Characterization of a novel thermophilic metagenomic GH5 endoglucanase heterologously expressed in Escherichia coli and Saccharomyces cerevisiae

Background Endoglucanases from thermophilic microorganisms are a valuable resource as they can be used in a wide variety of biotechnological applications including the valorisation of biomass and the production of biofuels. In the present work we analysed the metagenome from the hot spring Muiño da Veiga, located in the northwest of Spain (in the Galicia region), in search for novel thermostable endoglucanases. Results Sequence analysis of the metagenome revealed a promising enzyme (Cel776). Predictions on protein structure and conserved amino acid sequences were conducted, as well as expression in heterologous systems with Escherichia coli and Saccharomyces cerevisiae as the host. Cel776 Ec was correctly expressed and purified by taking advantage of the His-Tag system, with a yield of 0.346 U/mL in the eluted fraction. Cel776 Sc was expressed extracellulary and was easily recovered from the supernatant without the need of further purification, requiring only a concentration step by ultrafiltration, with a significantly higher yield of 531.95 U/mL, revealing a much more suitable system for production of large amounts of the enzyme.

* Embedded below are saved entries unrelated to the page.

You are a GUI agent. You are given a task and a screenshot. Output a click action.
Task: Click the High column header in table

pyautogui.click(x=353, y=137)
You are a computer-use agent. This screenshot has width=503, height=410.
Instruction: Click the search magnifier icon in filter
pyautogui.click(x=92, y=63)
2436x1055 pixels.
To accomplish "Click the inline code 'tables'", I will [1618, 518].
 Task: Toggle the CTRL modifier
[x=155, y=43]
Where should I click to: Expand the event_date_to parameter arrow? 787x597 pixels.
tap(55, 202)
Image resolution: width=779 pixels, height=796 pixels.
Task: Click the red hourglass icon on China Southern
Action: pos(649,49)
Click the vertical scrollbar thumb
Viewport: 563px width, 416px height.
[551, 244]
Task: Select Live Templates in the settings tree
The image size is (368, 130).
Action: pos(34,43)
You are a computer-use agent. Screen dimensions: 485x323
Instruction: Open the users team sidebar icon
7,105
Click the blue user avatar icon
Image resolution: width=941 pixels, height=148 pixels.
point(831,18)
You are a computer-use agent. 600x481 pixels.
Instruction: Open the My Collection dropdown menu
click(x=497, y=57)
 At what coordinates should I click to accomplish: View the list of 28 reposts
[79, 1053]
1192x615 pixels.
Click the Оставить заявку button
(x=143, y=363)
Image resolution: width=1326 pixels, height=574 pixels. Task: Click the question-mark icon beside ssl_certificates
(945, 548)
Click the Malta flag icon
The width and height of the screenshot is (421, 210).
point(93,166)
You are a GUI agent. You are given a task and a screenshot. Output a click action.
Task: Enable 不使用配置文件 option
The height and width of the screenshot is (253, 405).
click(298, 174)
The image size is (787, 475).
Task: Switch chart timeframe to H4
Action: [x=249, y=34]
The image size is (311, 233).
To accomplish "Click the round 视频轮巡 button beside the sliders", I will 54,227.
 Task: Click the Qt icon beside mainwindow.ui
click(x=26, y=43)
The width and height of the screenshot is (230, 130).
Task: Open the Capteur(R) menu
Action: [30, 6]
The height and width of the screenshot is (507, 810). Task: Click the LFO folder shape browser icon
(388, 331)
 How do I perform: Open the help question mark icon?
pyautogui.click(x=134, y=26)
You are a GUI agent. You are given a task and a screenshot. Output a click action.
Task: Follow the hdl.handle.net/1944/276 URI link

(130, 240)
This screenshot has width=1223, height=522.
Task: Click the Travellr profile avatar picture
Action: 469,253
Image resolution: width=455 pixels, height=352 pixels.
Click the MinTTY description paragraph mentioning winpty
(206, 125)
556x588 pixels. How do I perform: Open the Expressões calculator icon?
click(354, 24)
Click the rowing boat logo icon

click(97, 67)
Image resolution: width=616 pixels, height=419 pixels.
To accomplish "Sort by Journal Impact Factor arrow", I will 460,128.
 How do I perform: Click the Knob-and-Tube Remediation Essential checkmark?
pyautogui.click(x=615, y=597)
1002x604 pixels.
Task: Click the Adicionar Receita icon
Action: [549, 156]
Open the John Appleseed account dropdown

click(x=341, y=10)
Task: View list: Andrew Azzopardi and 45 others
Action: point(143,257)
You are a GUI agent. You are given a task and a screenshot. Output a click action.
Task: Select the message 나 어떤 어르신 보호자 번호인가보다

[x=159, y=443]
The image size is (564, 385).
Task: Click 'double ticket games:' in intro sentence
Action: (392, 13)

Their biochemical characterization revealed biotechnologically interesting enzymes. Both Cel776 Ec and Cel776 Sc had an optimal temperature of 80 °C and optimal pH of 5. Cel776 Ec exhibited high thermostability maintaining its activity for 24 h at 60 °C and maintained its activity longer than Cel776 Sc at increasing incubation temperatures. Moreover, its substrate specificity allowed the degradation of both cellulose and xylan. Whereas Cel776 Ec was more active in the presence of calcium and magnesium, manganese was found to increase Cel776 Sc activity. A stronger inhibitory effect was found for Cel776 Ec than Cel776 Sc adding detergent SDS to the reaction mix, whereas EDTA only significantly affected Cel776 Sc activity. Conclusions Our study reports the discovery of a new promising biocatalyst for its application in processes, such as the production of biofuel and the saccharification of plant biomass, due to its bifunctional enzymatic activity as an endoglucanase and as a xylanase, as well as highlights the advantages of a yeast expression system over bacteria.